▶ **WHAT YOU HAVE TO DO**
The lines you return should be those containing the string "Contact", taken from the data below.

▶ **EXCERPTED DATA**
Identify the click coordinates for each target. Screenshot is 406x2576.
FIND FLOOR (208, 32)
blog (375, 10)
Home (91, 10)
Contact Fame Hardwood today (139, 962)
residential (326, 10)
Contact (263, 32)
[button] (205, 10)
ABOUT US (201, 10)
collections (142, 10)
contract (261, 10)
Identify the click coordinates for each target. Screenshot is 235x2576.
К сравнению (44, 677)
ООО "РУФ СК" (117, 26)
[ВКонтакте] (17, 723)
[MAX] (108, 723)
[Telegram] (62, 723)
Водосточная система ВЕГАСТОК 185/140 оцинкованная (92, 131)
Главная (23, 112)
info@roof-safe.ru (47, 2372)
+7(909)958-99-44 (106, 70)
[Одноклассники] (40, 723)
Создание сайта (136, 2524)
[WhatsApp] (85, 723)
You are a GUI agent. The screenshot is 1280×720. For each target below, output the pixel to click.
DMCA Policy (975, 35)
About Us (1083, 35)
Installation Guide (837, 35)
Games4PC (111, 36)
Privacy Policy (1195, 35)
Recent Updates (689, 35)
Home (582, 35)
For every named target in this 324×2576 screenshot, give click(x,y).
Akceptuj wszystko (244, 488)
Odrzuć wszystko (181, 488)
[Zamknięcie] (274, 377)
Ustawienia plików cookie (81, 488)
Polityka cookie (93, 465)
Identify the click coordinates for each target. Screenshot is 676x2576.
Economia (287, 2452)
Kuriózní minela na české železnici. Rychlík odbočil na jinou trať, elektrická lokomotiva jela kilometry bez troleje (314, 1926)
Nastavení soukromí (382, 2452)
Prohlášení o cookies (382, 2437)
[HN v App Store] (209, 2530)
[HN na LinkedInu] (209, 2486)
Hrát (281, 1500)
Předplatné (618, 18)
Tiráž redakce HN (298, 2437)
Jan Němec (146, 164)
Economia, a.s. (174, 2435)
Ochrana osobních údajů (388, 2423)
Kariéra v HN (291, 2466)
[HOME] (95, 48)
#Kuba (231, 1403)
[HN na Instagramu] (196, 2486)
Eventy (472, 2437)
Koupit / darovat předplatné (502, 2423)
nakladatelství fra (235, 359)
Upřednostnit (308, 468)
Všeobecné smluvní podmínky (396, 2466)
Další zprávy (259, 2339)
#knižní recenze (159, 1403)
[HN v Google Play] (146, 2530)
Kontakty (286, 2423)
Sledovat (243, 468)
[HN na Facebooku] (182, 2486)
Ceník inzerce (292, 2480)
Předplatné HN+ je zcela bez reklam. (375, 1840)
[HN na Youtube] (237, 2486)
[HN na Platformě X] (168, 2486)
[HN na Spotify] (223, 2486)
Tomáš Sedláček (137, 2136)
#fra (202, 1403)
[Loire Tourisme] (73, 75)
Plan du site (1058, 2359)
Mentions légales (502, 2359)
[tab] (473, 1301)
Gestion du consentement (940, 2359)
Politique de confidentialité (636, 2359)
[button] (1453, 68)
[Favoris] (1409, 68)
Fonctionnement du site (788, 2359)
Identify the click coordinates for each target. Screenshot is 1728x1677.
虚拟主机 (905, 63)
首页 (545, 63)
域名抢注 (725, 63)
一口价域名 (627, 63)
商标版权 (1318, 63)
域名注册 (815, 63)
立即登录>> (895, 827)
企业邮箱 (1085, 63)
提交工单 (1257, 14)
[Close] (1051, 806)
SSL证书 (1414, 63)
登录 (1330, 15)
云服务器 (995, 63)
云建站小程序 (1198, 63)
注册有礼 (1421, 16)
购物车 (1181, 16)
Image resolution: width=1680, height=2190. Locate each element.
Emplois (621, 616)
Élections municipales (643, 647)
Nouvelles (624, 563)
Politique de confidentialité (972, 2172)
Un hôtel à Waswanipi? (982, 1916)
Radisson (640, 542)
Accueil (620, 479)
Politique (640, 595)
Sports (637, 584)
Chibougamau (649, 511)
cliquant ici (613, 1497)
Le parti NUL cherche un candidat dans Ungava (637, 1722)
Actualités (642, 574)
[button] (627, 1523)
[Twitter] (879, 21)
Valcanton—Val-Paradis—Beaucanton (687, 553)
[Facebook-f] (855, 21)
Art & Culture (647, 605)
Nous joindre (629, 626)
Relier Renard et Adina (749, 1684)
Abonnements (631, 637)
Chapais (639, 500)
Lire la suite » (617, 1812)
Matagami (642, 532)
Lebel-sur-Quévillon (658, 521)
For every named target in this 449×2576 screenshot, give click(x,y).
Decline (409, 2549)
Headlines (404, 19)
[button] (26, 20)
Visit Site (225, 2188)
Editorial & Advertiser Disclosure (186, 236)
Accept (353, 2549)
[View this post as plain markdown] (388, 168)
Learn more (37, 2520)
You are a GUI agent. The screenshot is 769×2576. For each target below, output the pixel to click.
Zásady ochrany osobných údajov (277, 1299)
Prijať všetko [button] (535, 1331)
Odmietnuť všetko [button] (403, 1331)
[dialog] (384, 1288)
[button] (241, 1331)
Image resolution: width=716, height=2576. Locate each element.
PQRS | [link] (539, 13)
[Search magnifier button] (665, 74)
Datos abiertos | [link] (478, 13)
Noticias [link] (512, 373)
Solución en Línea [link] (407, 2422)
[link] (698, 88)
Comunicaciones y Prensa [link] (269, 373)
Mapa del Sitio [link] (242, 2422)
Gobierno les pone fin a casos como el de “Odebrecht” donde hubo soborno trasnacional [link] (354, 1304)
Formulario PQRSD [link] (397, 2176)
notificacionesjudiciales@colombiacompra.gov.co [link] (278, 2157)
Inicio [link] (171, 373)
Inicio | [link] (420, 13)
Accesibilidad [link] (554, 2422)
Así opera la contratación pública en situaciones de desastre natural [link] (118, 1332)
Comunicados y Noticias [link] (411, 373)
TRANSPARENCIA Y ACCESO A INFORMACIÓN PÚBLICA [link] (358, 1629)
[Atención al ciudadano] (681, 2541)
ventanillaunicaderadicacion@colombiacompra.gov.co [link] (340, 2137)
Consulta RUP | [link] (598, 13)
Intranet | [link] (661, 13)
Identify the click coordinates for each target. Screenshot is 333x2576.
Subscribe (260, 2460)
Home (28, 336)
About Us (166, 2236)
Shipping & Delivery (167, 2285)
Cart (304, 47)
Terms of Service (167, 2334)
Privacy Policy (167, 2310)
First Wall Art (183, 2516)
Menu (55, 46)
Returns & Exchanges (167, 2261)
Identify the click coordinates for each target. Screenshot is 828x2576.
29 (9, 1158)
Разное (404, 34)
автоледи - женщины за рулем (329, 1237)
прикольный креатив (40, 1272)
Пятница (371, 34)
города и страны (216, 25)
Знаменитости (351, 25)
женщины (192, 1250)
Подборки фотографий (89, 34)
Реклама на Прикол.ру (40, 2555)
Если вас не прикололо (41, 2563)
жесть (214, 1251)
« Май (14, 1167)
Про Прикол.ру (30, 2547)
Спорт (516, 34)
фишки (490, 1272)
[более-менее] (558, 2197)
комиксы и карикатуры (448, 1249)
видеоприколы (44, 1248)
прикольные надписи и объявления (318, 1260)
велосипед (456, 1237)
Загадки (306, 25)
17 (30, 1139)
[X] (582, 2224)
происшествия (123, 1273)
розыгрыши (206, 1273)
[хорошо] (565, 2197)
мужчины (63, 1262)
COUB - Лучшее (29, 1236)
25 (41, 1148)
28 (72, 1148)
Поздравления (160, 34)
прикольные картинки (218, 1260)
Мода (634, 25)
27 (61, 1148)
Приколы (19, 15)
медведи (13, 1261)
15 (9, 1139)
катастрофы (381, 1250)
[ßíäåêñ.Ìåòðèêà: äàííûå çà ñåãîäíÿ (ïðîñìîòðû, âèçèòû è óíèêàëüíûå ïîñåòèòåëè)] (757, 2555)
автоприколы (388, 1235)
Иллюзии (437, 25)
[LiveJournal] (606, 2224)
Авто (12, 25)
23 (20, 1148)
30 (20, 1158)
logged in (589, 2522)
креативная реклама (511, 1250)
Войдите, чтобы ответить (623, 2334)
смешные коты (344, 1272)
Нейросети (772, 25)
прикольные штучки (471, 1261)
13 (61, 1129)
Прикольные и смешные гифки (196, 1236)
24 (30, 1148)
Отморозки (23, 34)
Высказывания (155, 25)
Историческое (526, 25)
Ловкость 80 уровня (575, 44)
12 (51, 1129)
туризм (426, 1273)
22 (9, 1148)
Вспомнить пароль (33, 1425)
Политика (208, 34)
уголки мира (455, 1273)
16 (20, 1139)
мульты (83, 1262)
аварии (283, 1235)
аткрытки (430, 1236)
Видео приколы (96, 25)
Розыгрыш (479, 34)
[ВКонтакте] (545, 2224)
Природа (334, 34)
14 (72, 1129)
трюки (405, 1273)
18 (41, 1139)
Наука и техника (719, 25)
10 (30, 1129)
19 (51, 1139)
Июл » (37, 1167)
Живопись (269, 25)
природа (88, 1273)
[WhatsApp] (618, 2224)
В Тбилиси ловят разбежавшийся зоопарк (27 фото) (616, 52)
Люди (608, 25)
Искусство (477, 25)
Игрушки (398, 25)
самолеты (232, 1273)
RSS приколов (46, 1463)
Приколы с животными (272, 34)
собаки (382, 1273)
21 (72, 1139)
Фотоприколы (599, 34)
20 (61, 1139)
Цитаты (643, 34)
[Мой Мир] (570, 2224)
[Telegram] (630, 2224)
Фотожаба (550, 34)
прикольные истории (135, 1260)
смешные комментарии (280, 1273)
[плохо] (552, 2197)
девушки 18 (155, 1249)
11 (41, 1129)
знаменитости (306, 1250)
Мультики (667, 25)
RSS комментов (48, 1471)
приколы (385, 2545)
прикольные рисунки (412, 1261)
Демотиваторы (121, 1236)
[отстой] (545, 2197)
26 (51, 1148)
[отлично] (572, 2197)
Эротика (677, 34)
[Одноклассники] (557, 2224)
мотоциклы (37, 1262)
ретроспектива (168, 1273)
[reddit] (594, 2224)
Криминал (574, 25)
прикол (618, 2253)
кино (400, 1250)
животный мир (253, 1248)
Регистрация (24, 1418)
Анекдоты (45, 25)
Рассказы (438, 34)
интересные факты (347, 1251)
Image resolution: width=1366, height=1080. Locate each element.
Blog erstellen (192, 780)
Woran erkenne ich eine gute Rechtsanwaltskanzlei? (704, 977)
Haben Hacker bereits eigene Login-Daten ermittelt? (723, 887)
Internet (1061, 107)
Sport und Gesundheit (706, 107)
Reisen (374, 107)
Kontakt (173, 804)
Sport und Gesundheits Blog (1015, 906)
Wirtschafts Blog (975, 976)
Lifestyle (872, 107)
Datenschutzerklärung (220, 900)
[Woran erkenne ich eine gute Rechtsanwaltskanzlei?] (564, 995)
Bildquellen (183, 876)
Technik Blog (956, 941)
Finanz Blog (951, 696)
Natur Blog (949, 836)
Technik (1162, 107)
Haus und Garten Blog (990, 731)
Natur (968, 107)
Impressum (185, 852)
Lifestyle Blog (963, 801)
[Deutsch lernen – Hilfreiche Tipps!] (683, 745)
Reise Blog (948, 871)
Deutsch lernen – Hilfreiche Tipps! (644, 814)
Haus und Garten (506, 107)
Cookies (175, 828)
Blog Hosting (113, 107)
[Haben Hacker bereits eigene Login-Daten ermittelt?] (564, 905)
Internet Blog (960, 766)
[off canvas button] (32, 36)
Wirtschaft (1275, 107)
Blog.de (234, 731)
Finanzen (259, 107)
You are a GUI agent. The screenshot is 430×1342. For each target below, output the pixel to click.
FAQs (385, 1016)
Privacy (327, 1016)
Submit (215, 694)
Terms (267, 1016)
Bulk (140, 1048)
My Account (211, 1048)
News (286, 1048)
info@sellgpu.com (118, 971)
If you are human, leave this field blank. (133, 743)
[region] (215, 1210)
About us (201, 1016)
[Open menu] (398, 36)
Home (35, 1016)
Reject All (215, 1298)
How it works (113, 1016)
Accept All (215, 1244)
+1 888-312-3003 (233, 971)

▶ **YOUR RESPONSE**
Contact Fame Hardwood today (139, 962)
Contact (263, 32)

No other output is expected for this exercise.